### [SELECTED EXTRACT]
However, although the data from the AURA and FLAURA programs is likely to lead to further refinement in the standard of care for EGFRm NSCLC patients, there are many unanswered questions that will continue to shape research efforts and future developments. First, the major challenge to the use of targeted therapies in NSCLC and any other context within oncology is the development of acquired resistance. Under the current clinical standard of care in which a first-generation inhibitor is followed by treatment with osimertinib in the context of an acquired T790M mutation, further mutations in EGFR, including the dominant C797S mutation, have been observed to arise in patients treated with osimertinib (12). At present, C797S represents an EGFR mutation without an available targeted inhibitor, although efforts are ongoing to overcome this mechanism of resistance, potentially through the use of an allosteric inhibitor (13). However, when osimertinib is used in the first-line setting, the expected resistance patterns remain incompletely understood because of the uncertain effects of this new twist on selective pressure. Indeed, when plasma free DNA was evaluated in patients on the AURA cohort of first-line osimertinib, no EGFR T790M was detected even though several other putative resistance mechanisms were seen including MET amplification (n=1); EGFR and KRAS amplification (n=1); MEK1, KRAS, or PIK3CA mutations (n=1 each); EGFR C797S mutation (n=2); JAK2 mutation (n=2); and HER2 exon 20 insertion mutation (n=1) (7). Together, these findings illustrate the fundamental Achilles heel of the use of targeted therapies in solid tumors: resistance to even the most effective therapy can always emerge. Osimertinib may indeed be a “better” drug by virtue of its improved side effect profile, ability to inhibit a wider range of mutations, and remarkable CNS penetration (14), but even first-line use does not lead to durable, long-term disease control. Unlike the introduction of imatinib for CML and the transition to non-cancer causes of mortality for many of these patients resulting from the durable efficacy of targeted therapies (15), most patients diagnosed today with EGFRm NSCLC still have a greater likelihood of dying from their cancer than from anything else. Targeted therapies in this setting have raised the bar, but there is a still a long way to go.

### [Stored items]
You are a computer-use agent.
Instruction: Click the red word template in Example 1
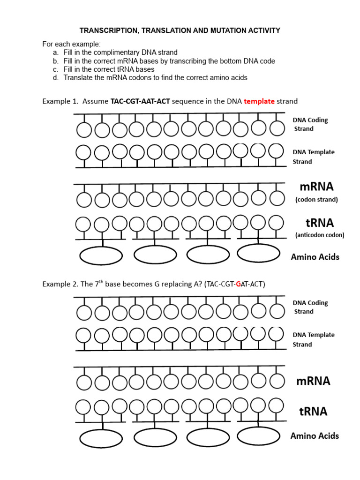(259, 101)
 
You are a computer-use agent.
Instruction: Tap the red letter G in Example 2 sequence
(239, 284)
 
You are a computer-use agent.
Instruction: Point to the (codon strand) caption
(316, 200)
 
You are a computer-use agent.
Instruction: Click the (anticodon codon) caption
(319, 235)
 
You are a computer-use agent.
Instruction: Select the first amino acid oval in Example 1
(101, 255)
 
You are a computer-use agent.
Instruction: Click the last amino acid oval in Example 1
(259, 253)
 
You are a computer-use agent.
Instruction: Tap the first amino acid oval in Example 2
(101, 438)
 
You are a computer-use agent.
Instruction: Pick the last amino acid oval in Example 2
(259, 436)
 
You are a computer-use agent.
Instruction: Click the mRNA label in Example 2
(313, 381)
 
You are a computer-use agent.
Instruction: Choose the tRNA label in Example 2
(313, 412)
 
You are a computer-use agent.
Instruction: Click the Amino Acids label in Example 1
(315, 257)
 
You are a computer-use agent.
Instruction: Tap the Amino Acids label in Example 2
(315, 436)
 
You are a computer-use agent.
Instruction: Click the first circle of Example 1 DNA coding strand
(84, 130)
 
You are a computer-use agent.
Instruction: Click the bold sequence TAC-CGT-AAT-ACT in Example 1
(140, 101)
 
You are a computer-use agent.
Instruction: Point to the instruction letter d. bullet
(55, 77)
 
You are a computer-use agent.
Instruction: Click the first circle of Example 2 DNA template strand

### [TASK REQUIREMENTS]
Take the passage on acquired resistance to osimertinib in EGFR-mutant lung cancer further, starting after its final sentence. The stored lines have no part in this.

### [RESULT OF THIS TASK]
However, it is studies like the first-line AURA cohorts that also suggest possible strategies for improvement. Notably, some of the identified resistance mechanisms in this small cohort are themselves targetable suggesting that a combination therapy approach may provide a way to extend meaningful PFS for many patients. Several clinical trials combining osimertinib and one of a range of other inhibitors are ongoing in the setting of acquired resistance to traditional sequential therapy, including the TATTON study with a range of combination partners (NCT02143466); the BOOSTER study with combination bevacizumab (NCT03133546); combination with a JAK inhibitor (NCT02917993); and combination with a Bcl-2 inhibitor (NCT02520778). Results from these studies may help identify additional resistance pathways and mechanisms that can be exploited in future studies that may combine osimertinib with other agents in the first-line setting.

Notably, one potentially exciting finding that supports a combination approach in the first-line setting is seen in laboratory studies of resistance mechanisms in vitro with selective combinations of EGFR mutations. In cell lines harboring a baseline EGFR activating mutation and artificially engineered to also harbor one of several mutations including C797S that can arise in the context of resistance to osimertinib—but without the presence of the T790M mutation—sensitivity to first-line EGFR TKIs is restored (16). Furthermore, in the context of concurrent treatment with both gefitinib and osimertinib, cell lines with a baseline EGFR mutation cannot develop acquired drug resistance even when subjected to chemical mutagenesis (16). On the basis of these findings, a clinical trial utilizing combination gefitinib and osimertinib in the first-line treatment of advanced EGFRm NSCLC is ongoing (NCT03122717). It remains to be seen whether combination therapy in this context is clinically feasible (the primary endpoint of this study) and whether or not preliminary data will be obtained to support the possibility of prolonging or even preventing the time to acquired resistance in some patients.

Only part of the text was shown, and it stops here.